A: The most common causes are anxiety and panic disorder triggering cortical inhibition of amygdala processing, cannabis use in susceptible individuals, childhood trauma and neglect, and chronic stress or sensory overload. Neurologically, the condition involves medial prefrontal cortex overactivity, insula dysregulation, and amygdala hypoactivation — the emotional registration system is dampened while cognitive processing remains intact.

Q: Is dissociation the same as depersonalisation disorder?

A: No. Dissociation is the umbrella term for a family of related conditions involving fragmentation of normally integrated mental functions. Depersonalisation disorder is one specific diagnosis within the dissociative disorders category. Dissociation also includes dissociative amnesia, DID, and other presentations — DPD specifically involves self-detachment and derealisation with a continuous identity and fully intact memory.

Q: Can depersonalisation disorder be treated?

A: Yes — and effectively. Specialist CBT for depersonalisation, mindfulness-based re-embodiment targeting insula reconnection, anxiety treatment where anxiety is the primary driver, and cannabis cessation for substance-triggered cases are all evidence-based pathways. Most people with DPD see significant improvement with targeted treatment from a clinician trained in dissociative presentations.

Q: How do I know if I have depersonalisation disorder or another dissociative condition?

A: DPD involves continuous identity, fully intact memory, persistent self-detachment with emotional numbing, and preserved reality-testing. Memory gaps — periods of missing time — distinct identity states, or trauma-triggered episodic switching point toward other dissociative conditions requiring specialist differential assessment using tools including the Dissociative Experiences Scale and the Cambridge Depersonalisation Scale.

Q: Is depersonalisation disorder serious or dangerous?

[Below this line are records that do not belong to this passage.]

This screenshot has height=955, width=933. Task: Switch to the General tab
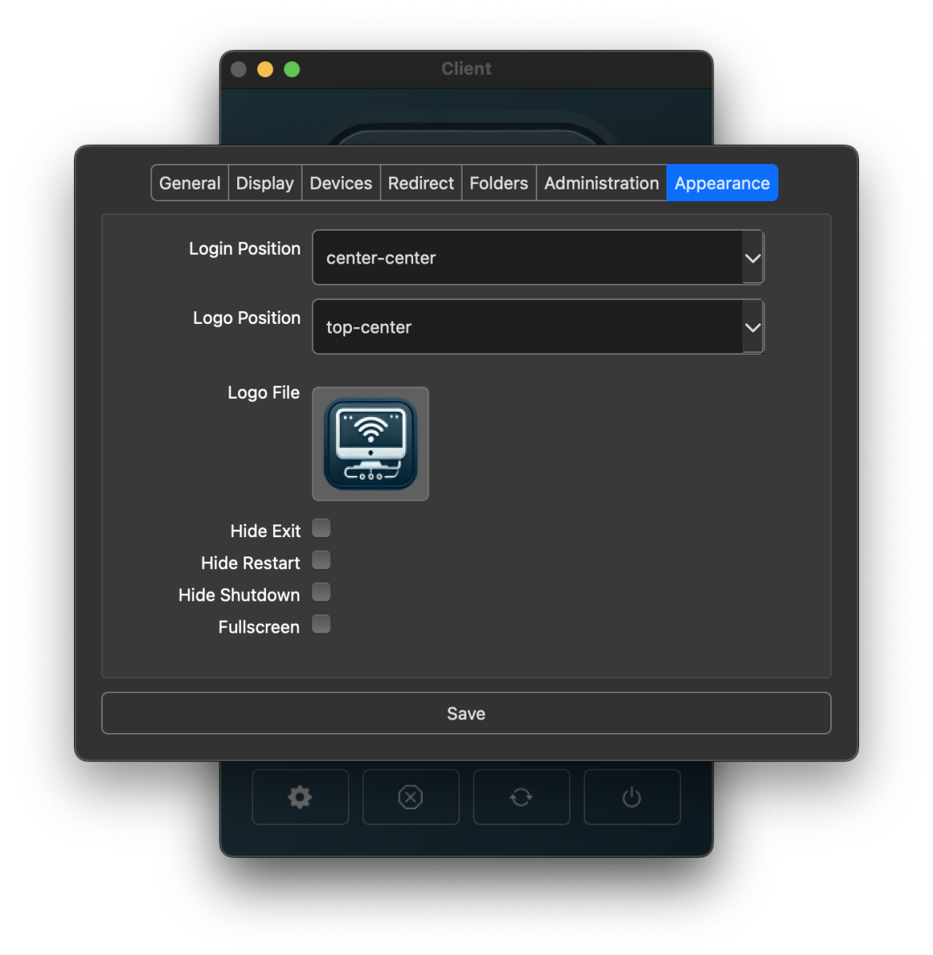(189, 183)
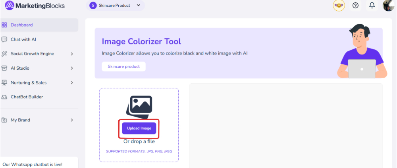Click the stacked images upload icon
The height and width of the screenshot is (168, 397).
139,106
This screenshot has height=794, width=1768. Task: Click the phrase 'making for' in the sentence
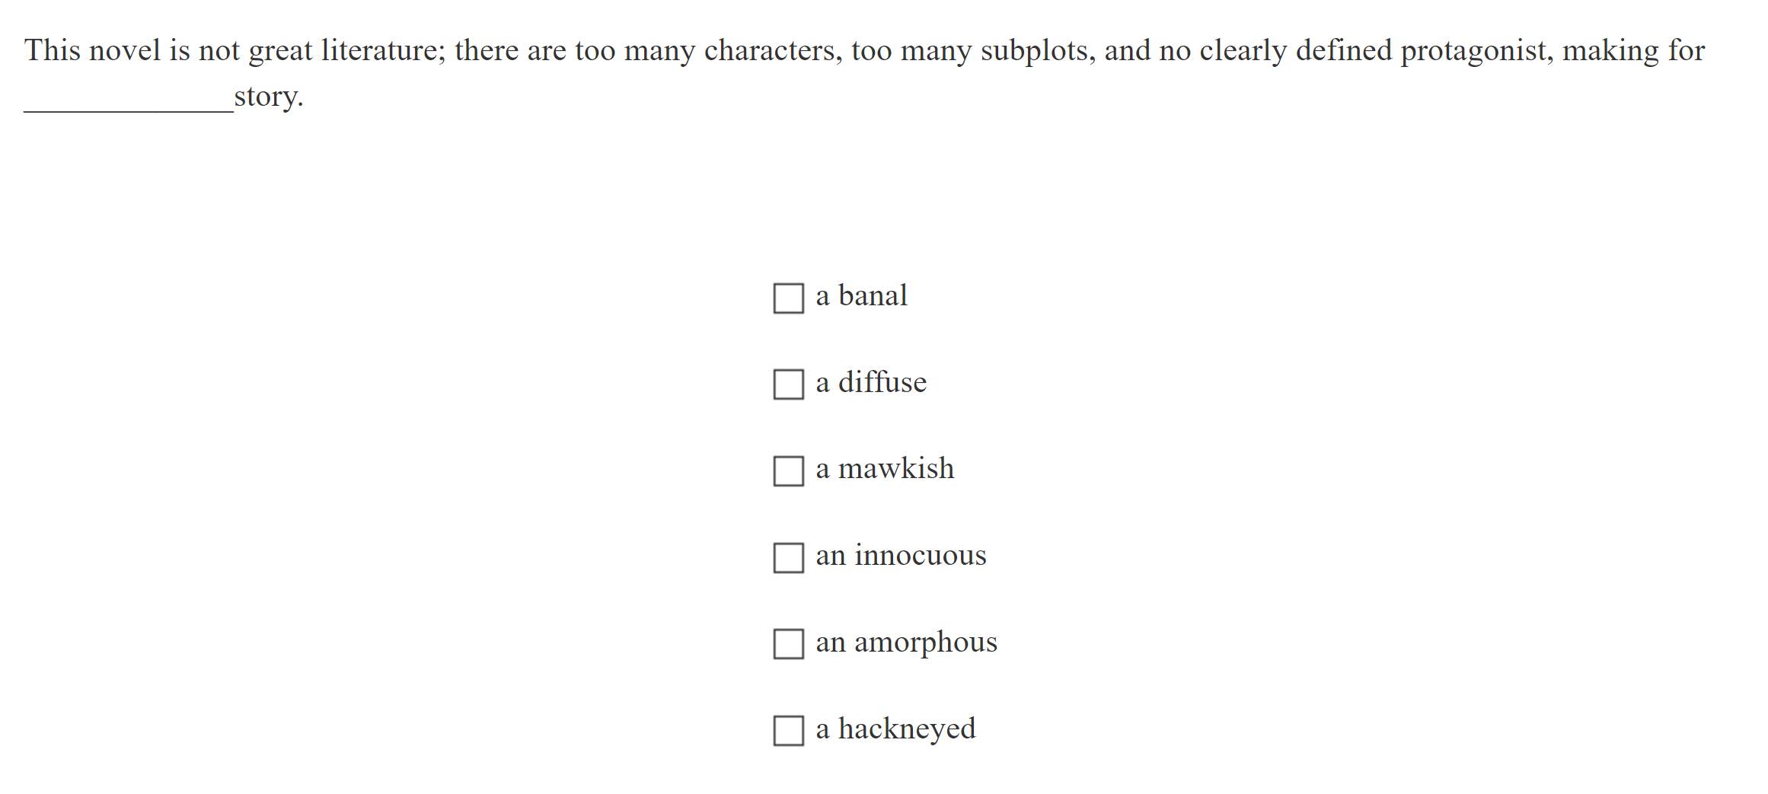(x=1633, y=51)
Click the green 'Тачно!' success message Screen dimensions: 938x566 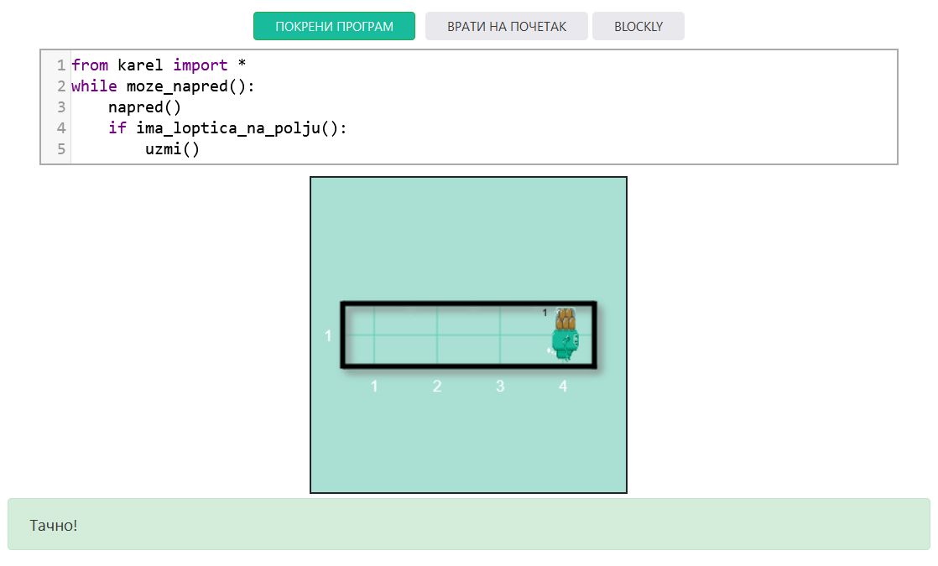point(468,525)
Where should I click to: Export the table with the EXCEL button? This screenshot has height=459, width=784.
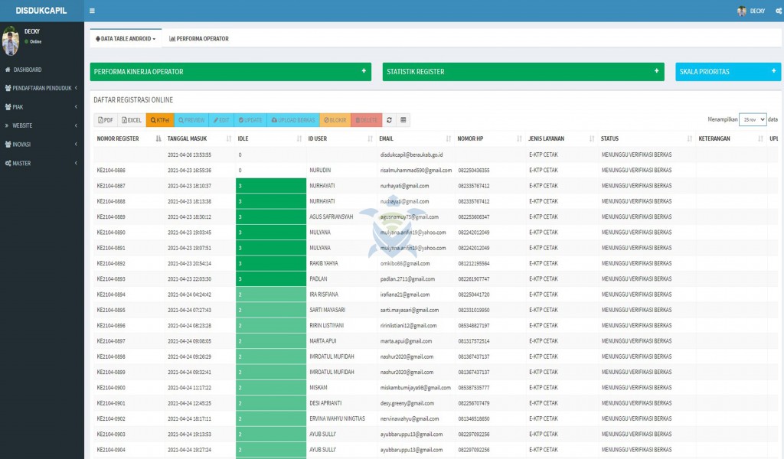tap(132, 120)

A: Depersonalisation disorder is not dangerous and is not psychosis — the preserved reality-testing is the clinical evidence of this. It is significantly distressing and impairing without treatment, and it can persist for years if untreated. With targeted intervention from a clinician experienced in dissociative presentations, most people experience substantial recovery — beginning with small moments of felt presence and progressing toward a more consistently inhabited experience of their own life.


Conclusion

The depersonalisation disorder vs dissociation difference is not a semantic debate about two interchangeable words. It is a clinically meaningful distinction between a broad category of psychological fragmentation and one specific, neurologically documented condition within it — and that distinction is the entire story of whether the treatment you receive will address what you actually have.

Dissociation is the umbrella — covering amnesia, identity disruption, absorption, and detachment across a vast clinical range. Depersonalisation disorder is a specific neurological condition within that range — with documented brain mechanisms, specific triggers, and treatment protocols designed for its particular presentation. The cortical inhibition model, the insula dysregulation, the preserved reality-testing — these are not theoretical abstractions. They are the architecture of a condition that is treatable when accurately named.

You now have the clinical taxonomy, the neurological framework, the six differential markers, and the treatment pathways that no single accessible resource has assembled in one place before this article. What comes next is a clinical conversation — ideally with a psychologist or psychiatrist experienced in dissociative presentations — that you are now equipped to have with the specific vocabulary that produces accurate assessment.

You are not losing your mind. You are experiencing a condition in which the felt quality of your own experience has been disrupted at the neurological level. That is a profoundly different thing — and it is a thing that can be found, named, and addressed.